Welcome to this week’s China Ready Now Round-Up.
Happy Chinese New Year! 新年快乐!
In today’s Round-Up, I thought I would quickly teach you how to wish your Chinese guests a Happy New Year in Mandarin. It is really easy, just 4 syllables that you need to memorise, as follows:
- 新 = pronounced “shin“, means “new”
- 年 = pronounced “nee-en“, means “year”
- 快 = pronounced “k-why“, which together with…
- 乐 = pronounced “lah“, means “happy”
Okay, all together now, loud and proud…新年快乐! See, that wasn’t so hard was it?
We are now in the Year of the Rooster. In the Chinese zodiac, the rooster symbolises hard work and resourcefulness, among other qualities. So my message to you all is to think like a rooster, and work hard with your existing resources to attract more high-spending Chinese independent tourists. For inspiration on how you can do this, Nick Henderson, director of the China Practice at Asialink Business has written a great piece this week on “How to get your business ready for Chinese tourism in the Year of the Rooster“. If you want even more ideas, the South Australian Tourism Commission recently put together a series of guidelines on Understanding China. Or, read our earlier articles on this topic here, here and here!
As John Brumby, head of the Australia-China Business Council recently advised Aussie tourism operators, “never look a gift horse in the mouth. This is a great opportunity for Australia. It’s ours to lose if we don’t get it right”.
Want to “get it right”? Then get in touch with us for a free consultation to find out how we can help!
We hope you enjoy this week’s Round-Up.
Australia and New Zealand focus:
- Chinese tourists arrive to celebrate New Year and stock cupboards: Luxuries like Luis Vuitton handbags and Ferraris are expected to make way for more mundane products such as bed sheets and body lotion as Chinese visitors descend on Australia for Chinese New Year (CNY) this week. Chinese tourists are expected to spend at least twice as much money as other international visitors during CNY. See also Australia cashing in on Lunar New Year tourism
- Chinese dominate in tourism investment: The rapid rise in the number of Chinese tourists visiting Australia – predicted to double to up to 2 million annually over the next decade – has brought with it a massive upsurge in Chinese investment in our tourism industry. A new report says that more than $8 billion has been invested from offshore since 2013, with China emerging as the dominant force.
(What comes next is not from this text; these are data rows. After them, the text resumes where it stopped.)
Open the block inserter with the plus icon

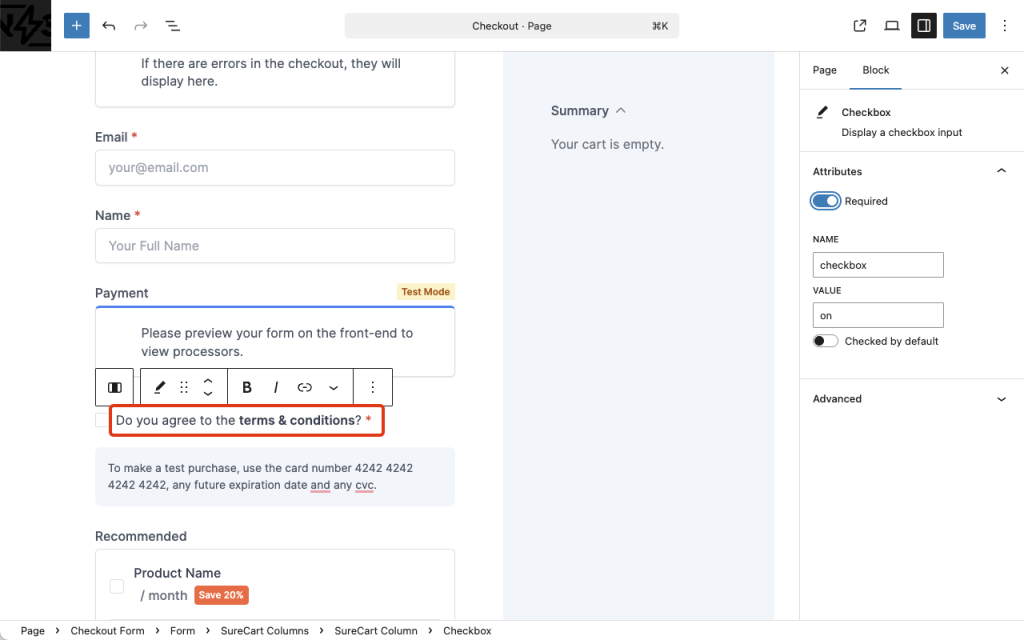(x=76, y=25)
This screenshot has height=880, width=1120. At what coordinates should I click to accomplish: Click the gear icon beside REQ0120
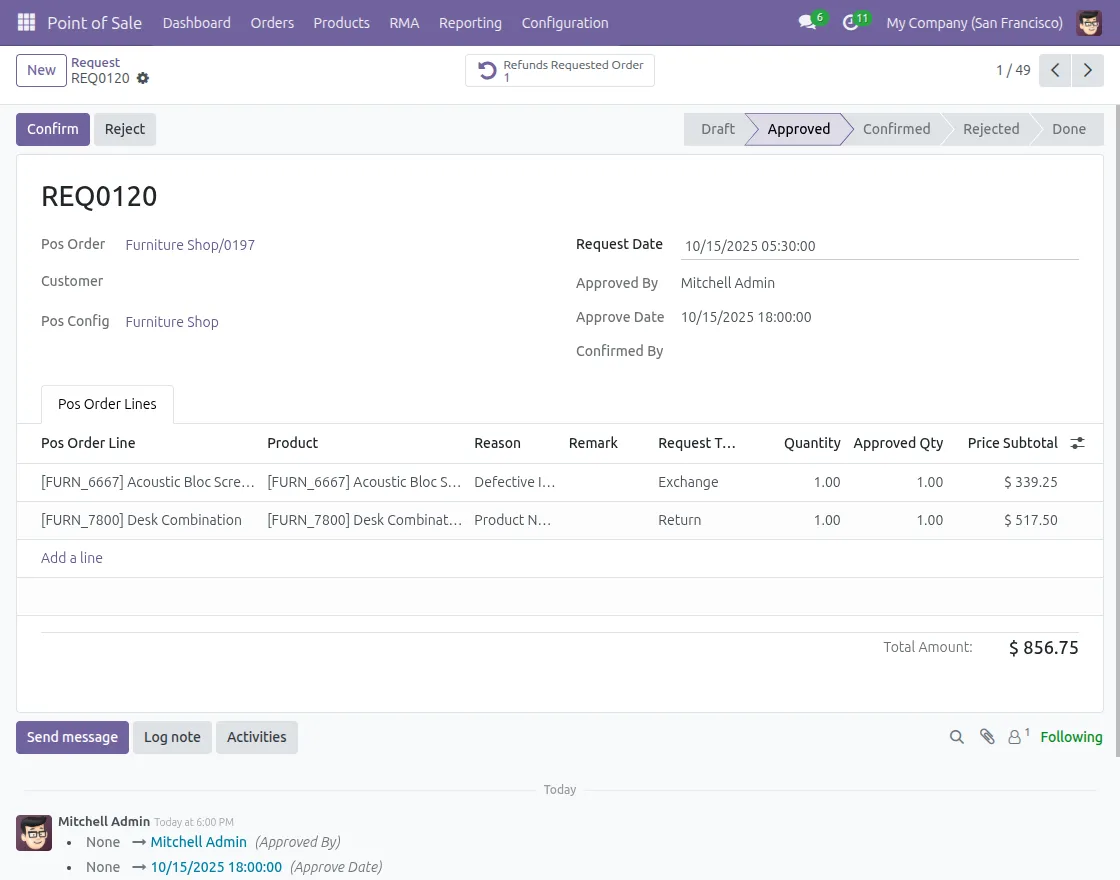tap(143, 78)
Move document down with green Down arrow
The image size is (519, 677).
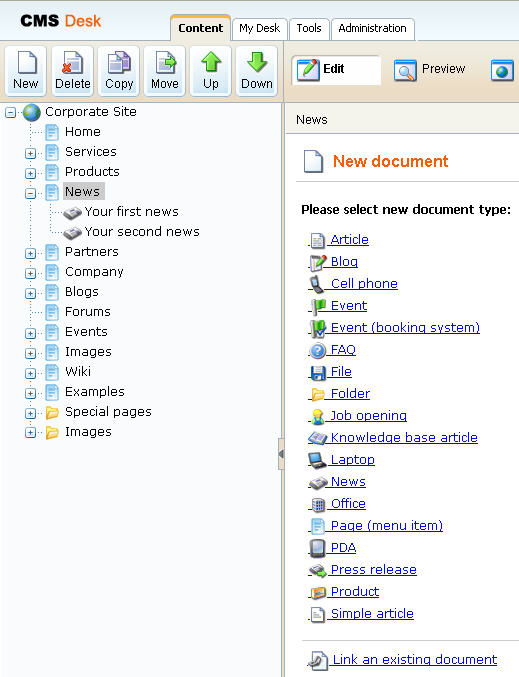[x=256, y=71]
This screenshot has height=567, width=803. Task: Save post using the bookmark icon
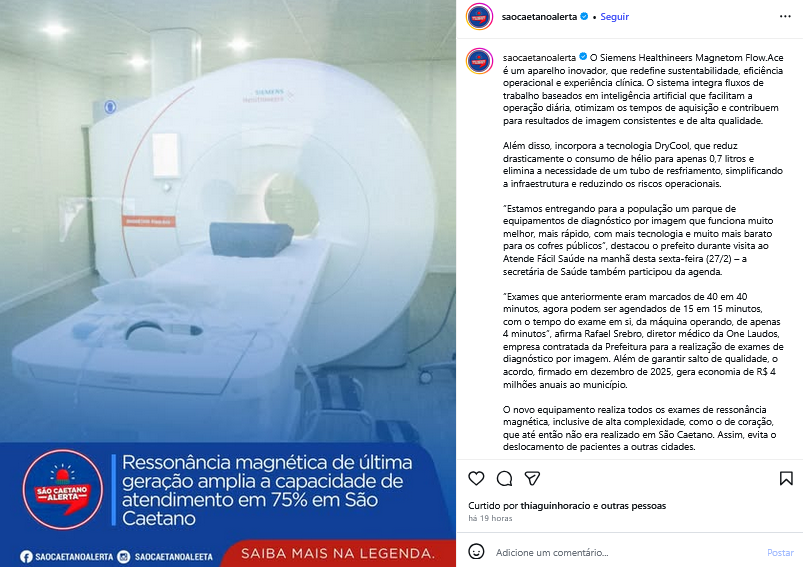786,478
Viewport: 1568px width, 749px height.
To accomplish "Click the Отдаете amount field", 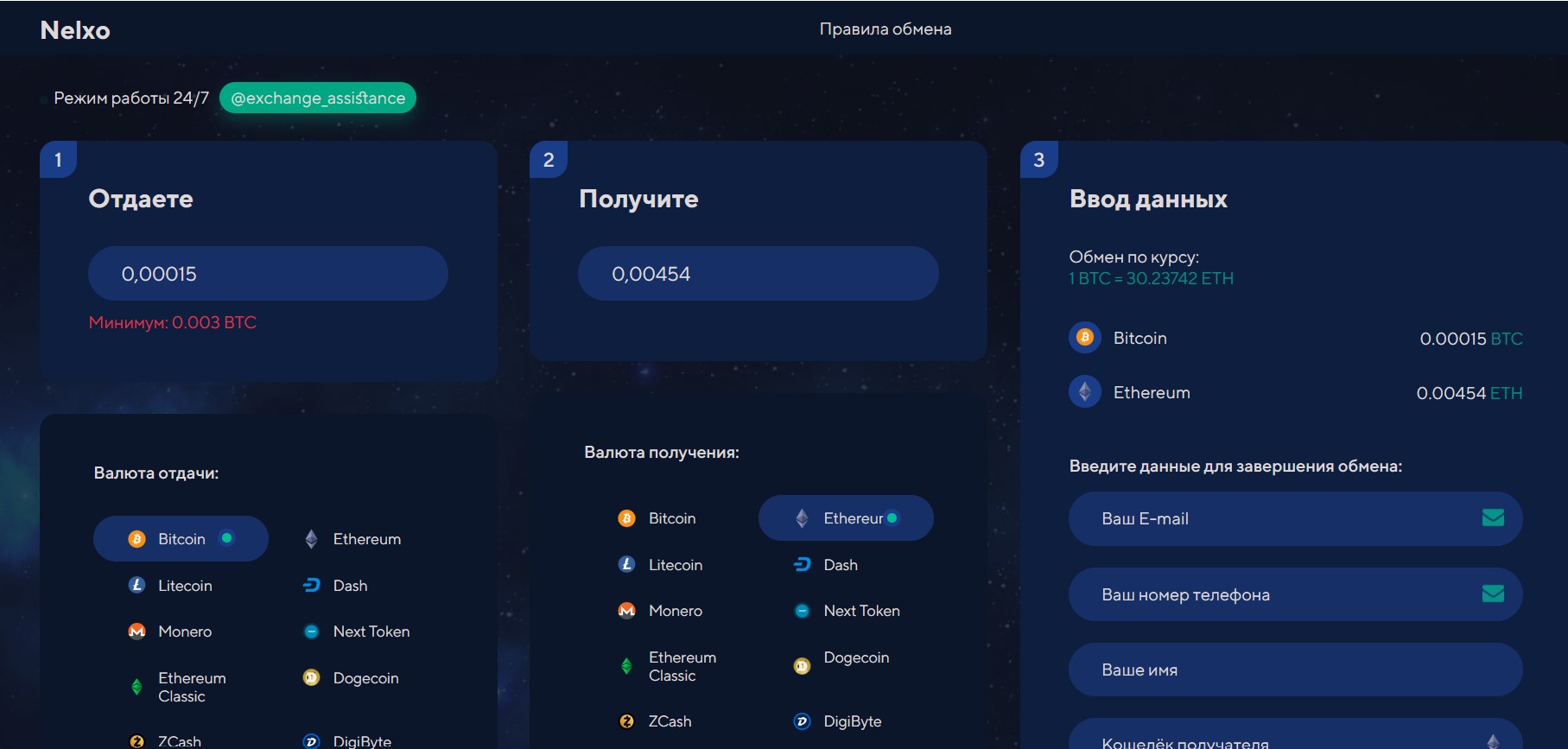I will coord(268,274).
It accounted for 38% of the total investment in tourism in 2016, up from just 6% four years ago. See also Australian hotels set for two million Chinese visitors in the next decade
- How to get your business ready for Chinese tourism in the Year of the Rooster: Some great practical tips from Nick Henderson, director of the China Practice at Asialink Business.
- UnionPay locks in 20 Chinese New Year deals with Australian retailers: China UnionPay has secured nearly 20 deals with major Australian retailers and service providers to lure Chinese spending during the Chinese New Year holiday season. At David Jones for instance, a $1000 spend on a UnionPay card comes with a $150 gift card. Westfield and Myer have similar deals.
- Playing politics? Chinese tourism under scrutiny as Lunar New Year nears: Visitors from mainland down sharply for South Korea and Taiwan at a time of tensions. See also China “orders” Chinese travel agencies to boycott Japanese hotel
- Local Food Vs. Chinese Food: What Do Chinese Tourists Eat When They Travel?: Given the importance of food in Chinese culture, for most Chinese tourists, eating Chinese food will occur on their travels. However, for the younger generation who are more ambitious, sampling local food can be a bragging opportunity.
- How to Accommodate Chinese Families Traveling for the Lunar New Year: The Lunar New Year is a time for spending time with the family. A growing number of Chinese travelers are electing to spend the holiday period abroad—often together with their families. How can tourism operators serve them well?